### [Request]
Retype each of the following lines exactly as they appear, without changing anything.

Saved data entries:

▬▬▬▬▬▬▬▬▬▬

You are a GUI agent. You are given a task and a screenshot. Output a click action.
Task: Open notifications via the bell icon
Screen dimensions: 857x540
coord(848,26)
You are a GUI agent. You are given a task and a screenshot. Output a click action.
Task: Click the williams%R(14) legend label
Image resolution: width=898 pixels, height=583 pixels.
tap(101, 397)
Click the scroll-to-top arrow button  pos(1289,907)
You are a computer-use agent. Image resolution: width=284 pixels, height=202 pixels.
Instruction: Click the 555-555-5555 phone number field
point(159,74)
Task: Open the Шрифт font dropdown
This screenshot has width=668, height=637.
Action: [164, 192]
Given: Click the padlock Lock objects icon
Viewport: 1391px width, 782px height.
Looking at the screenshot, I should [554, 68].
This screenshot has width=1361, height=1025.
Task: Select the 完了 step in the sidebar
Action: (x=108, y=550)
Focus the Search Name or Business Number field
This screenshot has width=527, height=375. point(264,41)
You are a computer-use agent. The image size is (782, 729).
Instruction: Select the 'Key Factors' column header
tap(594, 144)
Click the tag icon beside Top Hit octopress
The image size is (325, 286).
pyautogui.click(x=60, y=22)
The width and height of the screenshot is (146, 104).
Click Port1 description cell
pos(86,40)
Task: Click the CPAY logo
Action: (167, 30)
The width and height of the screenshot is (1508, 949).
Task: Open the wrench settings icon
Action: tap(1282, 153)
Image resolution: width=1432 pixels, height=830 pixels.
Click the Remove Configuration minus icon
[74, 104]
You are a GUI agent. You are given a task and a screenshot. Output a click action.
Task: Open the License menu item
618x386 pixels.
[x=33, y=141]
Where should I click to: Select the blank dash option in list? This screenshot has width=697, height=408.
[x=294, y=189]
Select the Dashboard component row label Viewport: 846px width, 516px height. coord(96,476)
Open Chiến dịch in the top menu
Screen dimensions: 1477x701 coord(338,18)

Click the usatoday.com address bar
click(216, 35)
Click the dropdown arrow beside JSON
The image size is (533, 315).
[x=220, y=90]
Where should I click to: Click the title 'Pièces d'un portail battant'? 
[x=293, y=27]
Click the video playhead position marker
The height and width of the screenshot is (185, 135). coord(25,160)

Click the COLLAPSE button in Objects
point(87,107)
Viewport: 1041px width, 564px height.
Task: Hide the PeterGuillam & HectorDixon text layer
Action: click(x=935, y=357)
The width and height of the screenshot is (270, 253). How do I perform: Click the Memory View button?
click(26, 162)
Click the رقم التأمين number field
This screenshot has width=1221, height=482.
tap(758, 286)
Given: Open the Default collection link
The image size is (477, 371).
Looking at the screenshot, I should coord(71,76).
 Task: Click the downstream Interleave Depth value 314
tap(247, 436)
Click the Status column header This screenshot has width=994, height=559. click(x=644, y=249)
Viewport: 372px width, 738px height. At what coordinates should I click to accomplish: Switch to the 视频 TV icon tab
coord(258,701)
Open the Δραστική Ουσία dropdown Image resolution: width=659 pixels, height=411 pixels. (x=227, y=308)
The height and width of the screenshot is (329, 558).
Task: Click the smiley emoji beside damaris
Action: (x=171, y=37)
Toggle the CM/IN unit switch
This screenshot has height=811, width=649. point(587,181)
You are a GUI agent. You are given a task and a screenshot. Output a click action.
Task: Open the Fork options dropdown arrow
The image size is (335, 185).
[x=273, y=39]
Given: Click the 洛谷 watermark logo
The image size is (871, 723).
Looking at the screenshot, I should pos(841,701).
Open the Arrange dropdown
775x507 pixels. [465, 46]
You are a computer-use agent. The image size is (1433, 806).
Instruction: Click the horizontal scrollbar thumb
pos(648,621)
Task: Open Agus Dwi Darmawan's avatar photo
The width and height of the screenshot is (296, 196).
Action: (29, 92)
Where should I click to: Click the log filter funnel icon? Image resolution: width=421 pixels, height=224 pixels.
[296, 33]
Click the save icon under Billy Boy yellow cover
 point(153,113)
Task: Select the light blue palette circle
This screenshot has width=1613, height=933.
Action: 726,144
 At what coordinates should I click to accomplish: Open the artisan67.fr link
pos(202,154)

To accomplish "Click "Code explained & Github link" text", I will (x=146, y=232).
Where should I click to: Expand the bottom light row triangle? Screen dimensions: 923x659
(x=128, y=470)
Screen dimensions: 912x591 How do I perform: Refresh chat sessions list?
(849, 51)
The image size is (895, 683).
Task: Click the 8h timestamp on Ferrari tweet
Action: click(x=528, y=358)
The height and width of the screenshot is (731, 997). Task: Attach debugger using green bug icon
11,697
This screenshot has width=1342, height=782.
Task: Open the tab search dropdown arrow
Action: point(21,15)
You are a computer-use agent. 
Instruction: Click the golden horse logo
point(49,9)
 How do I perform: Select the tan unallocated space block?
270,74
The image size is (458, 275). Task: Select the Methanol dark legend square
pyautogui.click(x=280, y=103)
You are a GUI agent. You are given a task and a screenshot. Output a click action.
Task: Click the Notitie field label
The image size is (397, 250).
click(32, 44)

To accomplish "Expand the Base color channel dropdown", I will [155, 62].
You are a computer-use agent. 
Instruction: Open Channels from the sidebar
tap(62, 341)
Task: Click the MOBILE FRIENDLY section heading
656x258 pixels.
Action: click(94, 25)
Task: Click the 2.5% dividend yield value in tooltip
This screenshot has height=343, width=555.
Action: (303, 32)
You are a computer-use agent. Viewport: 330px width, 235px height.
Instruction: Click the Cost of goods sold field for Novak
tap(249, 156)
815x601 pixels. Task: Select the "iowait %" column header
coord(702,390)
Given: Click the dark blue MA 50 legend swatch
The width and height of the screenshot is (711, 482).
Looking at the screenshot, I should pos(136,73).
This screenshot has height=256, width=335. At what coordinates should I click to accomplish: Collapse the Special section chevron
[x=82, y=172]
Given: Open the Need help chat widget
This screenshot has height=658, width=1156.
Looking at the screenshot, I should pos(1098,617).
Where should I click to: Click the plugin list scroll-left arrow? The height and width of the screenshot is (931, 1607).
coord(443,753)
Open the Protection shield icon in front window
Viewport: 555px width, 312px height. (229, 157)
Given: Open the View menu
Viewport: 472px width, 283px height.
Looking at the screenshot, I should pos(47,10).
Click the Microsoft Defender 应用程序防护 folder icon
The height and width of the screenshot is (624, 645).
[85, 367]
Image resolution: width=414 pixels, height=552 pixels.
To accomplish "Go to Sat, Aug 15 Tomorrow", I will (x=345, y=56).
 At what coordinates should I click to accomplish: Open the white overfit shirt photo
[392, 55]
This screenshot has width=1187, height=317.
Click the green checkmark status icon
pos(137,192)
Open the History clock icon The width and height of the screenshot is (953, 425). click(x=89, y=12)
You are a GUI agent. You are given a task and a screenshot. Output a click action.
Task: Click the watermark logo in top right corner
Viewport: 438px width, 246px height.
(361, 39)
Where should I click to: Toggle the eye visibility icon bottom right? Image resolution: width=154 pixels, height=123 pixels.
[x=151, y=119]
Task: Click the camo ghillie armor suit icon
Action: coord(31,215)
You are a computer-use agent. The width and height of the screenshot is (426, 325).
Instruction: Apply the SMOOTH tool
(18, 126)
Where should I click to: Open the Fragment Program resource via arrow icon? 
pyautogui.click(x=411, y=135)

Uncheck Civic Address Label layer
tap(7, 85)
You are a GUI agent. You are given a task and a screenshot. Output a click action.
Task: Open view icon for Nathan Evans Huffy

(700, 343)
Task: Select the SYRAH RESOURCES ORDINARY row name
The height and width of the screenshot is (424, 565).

▬▬▬▬▬▬▬▬▬▬

### [Task answer]
You are a GUI agent. You are given a task and a screenshot. Output a click action.
Task: Open notifications via the bell icon
Screen dimensions: 857x540
coord(848,26)
You are a GUI agent. You are given a task and a screenshot. Output a click action.
Task: Click the williams%R(14) legend label
Image resolution: width=898 pixels, height=583 pixels.
tap(101, 397)
Click the scroll-to-top arrow button  pos(1289,907)
You are a computer-use agent. Image resolution: width=284 pixels, height=202 pixels.
Instruction: Click the 555-555-5555 phone number field
point(159,74)
Task: Open the Шрифт font dropdown
This screenshot has width=668, height=637.
Action: [164, 192]
Given: Click the padlock Lock objects icon
Viewport: 1391px width, 782px height.
Looking at the screenshot, I should [554, 68].
This screenshot has width=1361, height=1025.
Task: Select the 完了 step in the sidebar
Action: (x=108, y=550)
Focus the Search Name or Business Number field
This screenshot has width=527, height=375. point(264,41)
You are a computer-use agent. The image size is (782, 729).
Instruction: Select the 'Key Factors' column header
tap(594, 144)
Click the tag icon beside Top Hit octopress
The image size is (325, 286).
pyautogui.click(x=60, y=22)
The width and height of the screenshot is (146, 104).
Click Port1 description cell
pos(86,40)
Task: Click the CPAY logo
Action: (167, 30)
The width and height of the screenshot is (1508, 949).
Task: Open the wrench settings icon
Action: tap(1282, 153)
Image resolution: width=1432 pixels, height=830 pixels.
Click the Remove Configuration minus icon
[74, 104]
You are a GUI agent. You are given a task and a screenshot. Output a click action.
Task: Open the License menu item
618x386 pixels.
[x=33, y=141]
Where should I click to: Select the blank dash option in list? This screenshot has width=697, height=408.
[x=294, y=189]
Select the Dashboard component row label Viewport: 846px width, 516px height. coord(96,476)
Open Chiến dịch in the top menu
Screen dimensions: 1477x701 coord(338,18)

Click the usatoday.com address bar
click(216, 35)
Click the dropdown arrow beside JSON
The image size is (533, 315).
[x=220, y=90]
Where should I click to: Click the title 'Pièces d'un portail battant'? 
[x=293, y=27]
Click the video playhead position marker
The height and width of the screenshot is (185, 135). coord(25,160)

Click the COLLAPSE button in Objects
point(87,107)
Viewport: 1041px width, 564px height.
Task: Hide the PeterGuillam & HectorDixon text layer
Action: click(x=935, y=357)
The width and height of the screenshot is (270, 253). How do I perform: Click the Memory View button?
click(26, 162)
Click the رقم التأمين number field
This screenshot has width=1221, height=482.
tap(758, 286)
Given: Open the Default collection link
The image size is (477, 371).
Looking at the screenshot, I should coord(71,76).
 Task: Click the downstream Interleave Depth value 314
tap(247, 436)
Click the Status column header This screenshot has width=994, height=559. click(x=644, y=249)
Viewport: 372px width, 738px height. At what coordinates should I click to accomplish: Switch to the 视频 TV icon tab
coord(258,701)
Open the Δραστική Ουσία dropdown Image resolution: width=659 pixels, height=411 pixels. (x=227, y=308)
The height and width of the screenshot is (329, 558).
Task: Click the smiley emoji beside damaris
Action: (x=171, y=37)
Toggle the CM/IN unit switch
This screenshot has height=811, width=649. point(587,181)
You are a GUI agent. You are given a task and a screenshot. Output a click action.
Task: Open the Fork options dropdown arrow
The image size is (335, 185).
[x=273, y=39]
Given: Click the 洛谷 watermark logo
The image size is (871, 723).
Looking at the screenshot, I should pos(841,701).
Open the Arrange dropdown
775x507 pixels. [465, 46]
You are a computer-use agent. The image size is (1433, 806).
Instruction: Click the horizontal scrollbar thumb
pos(648,621)
Task: Open Agus Dwi Darmawan's avatar photo
The width and height of the screenshot is (296, 196).
Action: (29, 92)
Where should I click to: Click the log filter funnel icon? Image resolution: width=421 pixels, height=224 pixels.
[296, 33]
Click the save icon under Billy Boy yellow cover
 point(153,113)
Task: Select the light blue palette circle
This screenshot has width=1613, height=933.
Action: 726,144
 At what coordinates should I click to accomplish: Open the artisan67.fr link
pos(202,154)

To accomplish "Click "Code explained & Github link" text", I will (x=146, y=232).
Where should I click to: Expand the bottom light row triangle? Screen dimensions: 923x659
(x=128, y=470)
Screen dimensions: 912x591 How do I perform: Refresh chat sessions list?
(849, 51)
The image size is (895, 683).
Task: Click the 8h timestamp on Ferrari tweet
Action: click(x=528, y=358)
The height and width of the screenshot is (731, 997). Task: Attach debugger using green bug icon
11,697
This screenshot has width=1342, height=782.
Task: Open the tab search dropdown arrow
Action: point(21,15)
You are a computer-use agent. 
Instruction: Click the golden horse logo
point(49,9)
 How do I perform: Select the tan unallocated space block?
270,74
The image size is (458, 275). Task: Select the Methanol dark legend square
pyautogui.click(x=280, y=103)
You are a GUI agent. You are given a task and a screenshot. Output a click action.
Task: Click the Notitie field label
The image size is (397, 250).
click(32, 44)

To accomplish "Expand the Base color channel dropdown", I will [155, 62].
You are a computer-use agent. 
Instruction: Open Channels from the sidebar
tap(62, 341)
Task: Click the MOBILE FRIENDLY section heading
656x258 pixels.
Action: click(94, 25)
Task: Click the 2.5% dividend yield value in tooltip
This screenshot has height=343, width=555.
Action: (303, 32)
You are a computer-use agent. Viewport: 330px width, 235px height.
Instruction: Click the Cost of goods sold field for Novak
tap(249, 156)
815x601 pixels. Task: Select the "iowait %" column header
coord(702,390)
Given: Click the dark blue MA 50 legend swatch
The width and height of the screenshot is (711, 482).
Looking at the screenshot, I should pos(136,73).
This screenshot has height=256, width=335. At what coordinates should I click to accomplish: Collapse the Special section chevron
[x=82, y=172]
Given: Open the Need help chat widget
This screenshot has height=658, width=1156.
Looking at the screenshot, I should pos(1098,617).
Where should I click to: Click the plugin list scroll-left arrow? The height and width of the screenshot is (931, 1607).
coord(443,753)
Open the Protection shield icon in front window
Viewport: 555px width, 312px height. (229, 157)
Given: Open the View menu
Viewport: 472px width, 283px height.
Looking at the screenshot, I should pos(47,10).
Click the Microsoft Defender 应用程序防护 folder icon
The height and width of the screenshot is (624, 645).
[85, 367]
Image resolution: width=414 pixels, height=552 pixels.
To accomplish "Go to Sat, Aug 15 Tomorrow", I will (x=345, y=56).
 At what coordinates should I click to accomplish: Open the white overfit shirt photo
[392, 55]
This screenshot has width=1187, height=317.
Click the green checkmark status icon
pos(137,192)
Open the History clock icon The width and height of the screenshot is (953, 425). click(x=89, y=12)
You are a GUI agent. You are given a task and a screenshot. Output a click action.
Task: Click the watermark logo in top right corner
Viewport: 438px width, 246px height.
(361, 39)
Where should I click to: Toggle the eye visibility icon bottom right? Image resolution: width=154 pixels, height=123 pixels.
[x=151, y=119]
Task: Click the camo ghillie armor suit icon
Action: coord(31,215)
You are a computer-use agent. The width and height of the screenshot is (426, 325).
Instruction: Apply the SMOOTH tool
(18, 126)
Where should I click to: Open the Fragment Program resource via arrow icon? 
pyautogui.click(x=411, y=135)

Uncheck Civic Address Label layer
tap(7, 85)
You are a GUI agent. You are given a task and a screenshot. Output a click action.
Task: Open view icon for Nathan Evans Huffy

(700, 343)
Task: Select the SYRAH RESOURCES ORDINARY row name
The height and width of the screenshot is (424, 565).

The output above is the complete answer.